Stored data:
|---|
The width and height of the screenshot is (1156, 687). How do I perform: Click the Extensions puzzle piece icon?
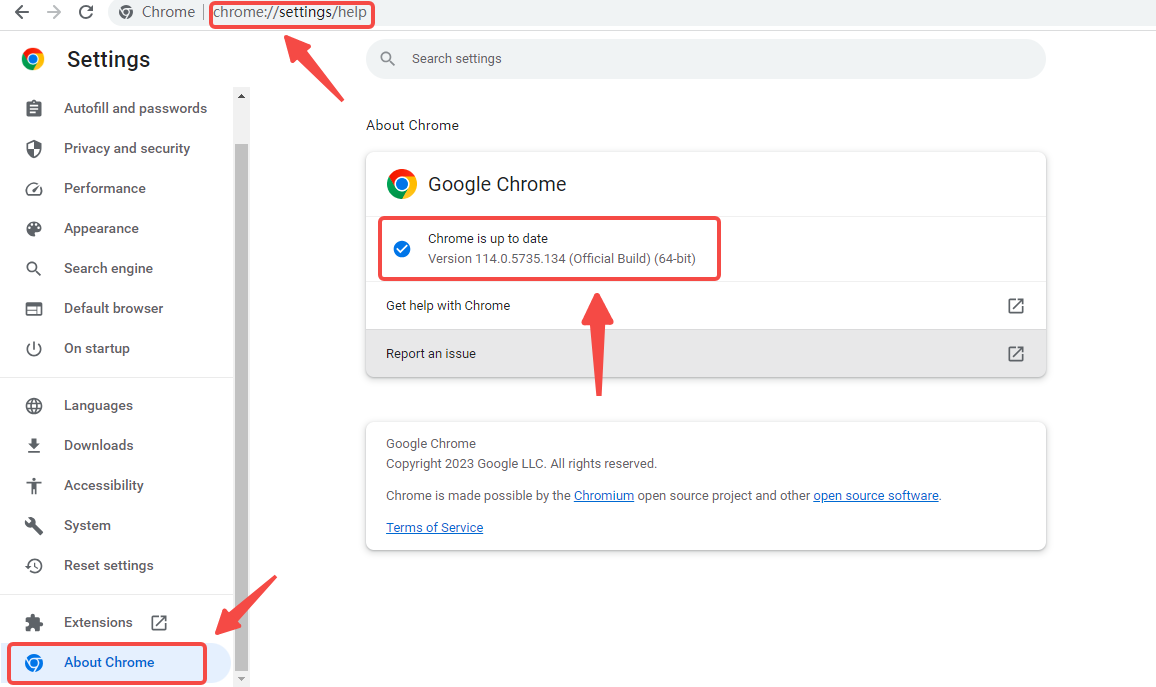[34, 622]
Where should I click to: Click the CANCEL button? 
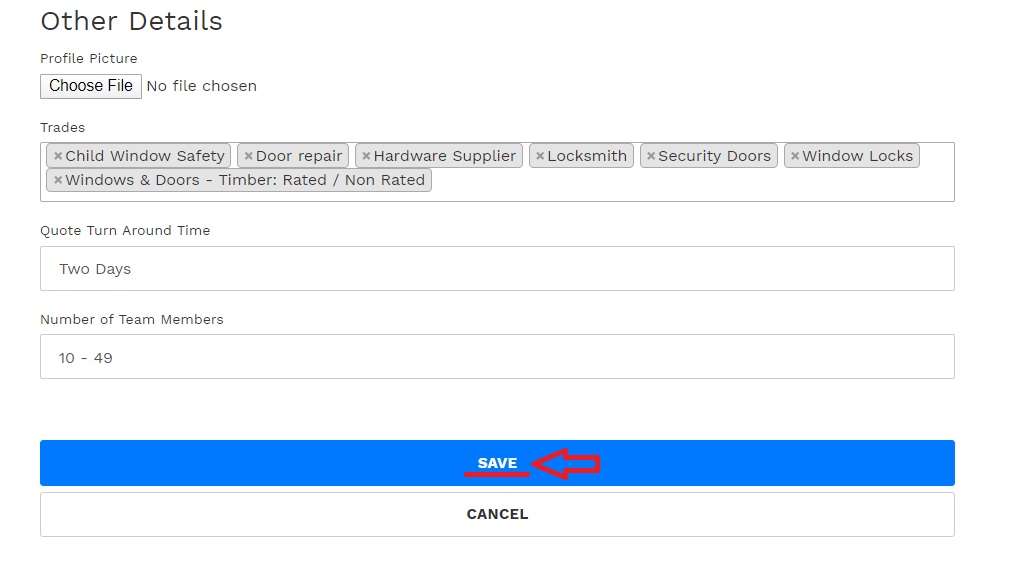[497, 514]
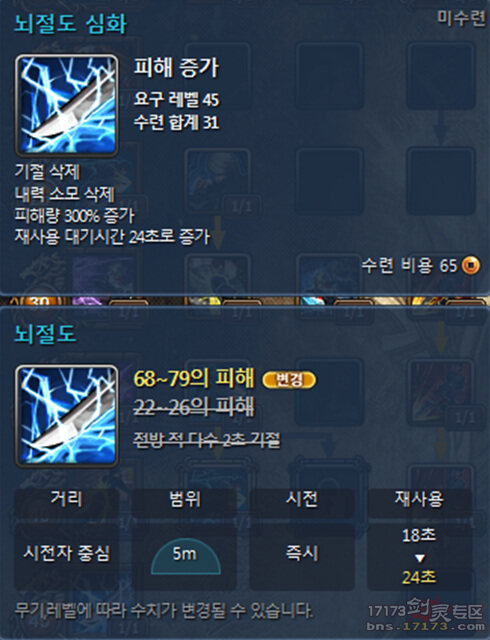Click the 수련 비용 65 cost label
This screenshot has width=490, height=640.
409,266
|---|
**What you need to do:** Excluding the pictures, restate the records above word for word.

**Answer to this problem:**
The width and height of the screenshot is (1156, 687). How do I perform: Click the Extensions puzzle piece icon?
[34, 622]
Where should I click to: Click the CANCEL button? 
[497, 514]
Click the 수련 비용 65 cost label
This screenshot has width=490, height=640.
409,266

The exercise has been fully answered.